I have received my first round of edits, completed them, and returned the corrected copy to my editor/publisher. It took far less time than I thought it was going to. I expected to be working on it for over a week, at least 2 days anyway. Instead, it took me barely an hour and a half, and I'm not even a very fast typist. Now I'm waiting for my second round of edits. I just hope it doesn't take as long as the first one did. That is, I hope it doesn't take as long for her to get them back to me as it did for her to get them to me in the first place. I expect to be working on them, once I get them, for far longer than the first round of edits took. Until then, I shall be crocheting, cord making, working on other writing projects, and perhaps even planning a bus trip to old Sacramento.
So there you have it; my plan for avoiding going crazy while I wait for my edits to arrive. My secret for waiting on anything has always been to keep myself so busy that the time passes at at least a normal rate. When I have to wait in line, I'll crochet or read, or write in my diary, which I always keep in my purse. While I wait for the bus, or the light rail train, I crochet, read, or scribble in my diary. While I wait for the doctor to see me, or in the clinical laboratory, I crochet, read, or scribble in my diary. It is a handy way to pass the time when you had nervous fingers like I do. Most people nowadays play with their smart phones, but I believe that I am accomplishing more by doing what I do.

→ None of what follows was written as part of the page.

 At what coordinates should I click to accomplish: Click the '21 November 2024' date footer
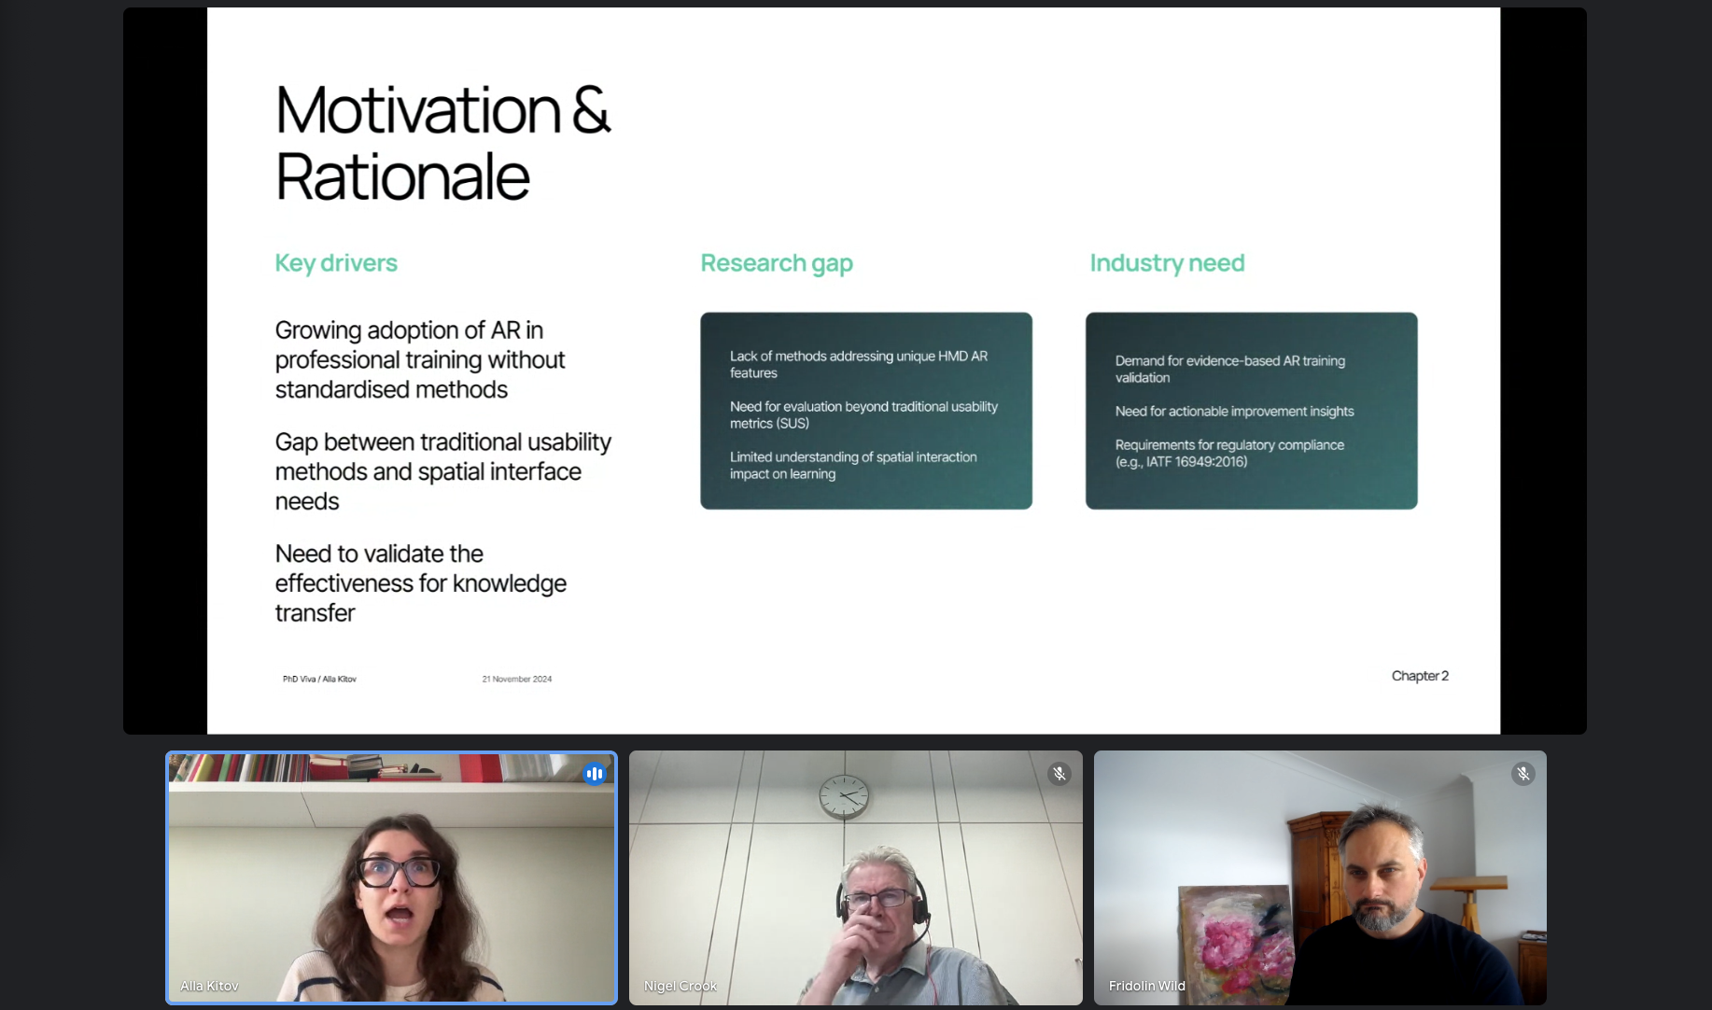tap(516, 679)
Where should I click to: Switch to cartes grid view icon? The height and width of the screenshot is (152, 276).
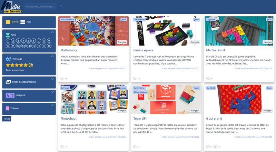click(8, 22)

Meet the author...I am Rita Trevalyan, and I've been writing since I was 9 years old, but it wasn't until 2006 that I found a publisher. I reside in Sacramento, CA with 2 housemates and three utterly ridiculous cats. My forthcoming book was a NaNoWriMo winner in 2013, and has the working title of Palulukon, although my publisher might change it, if she can find a pithier, more saleable one. In my spare time, I crochet, embroider, read, listen to music, and go on bus junkets in my adopted city.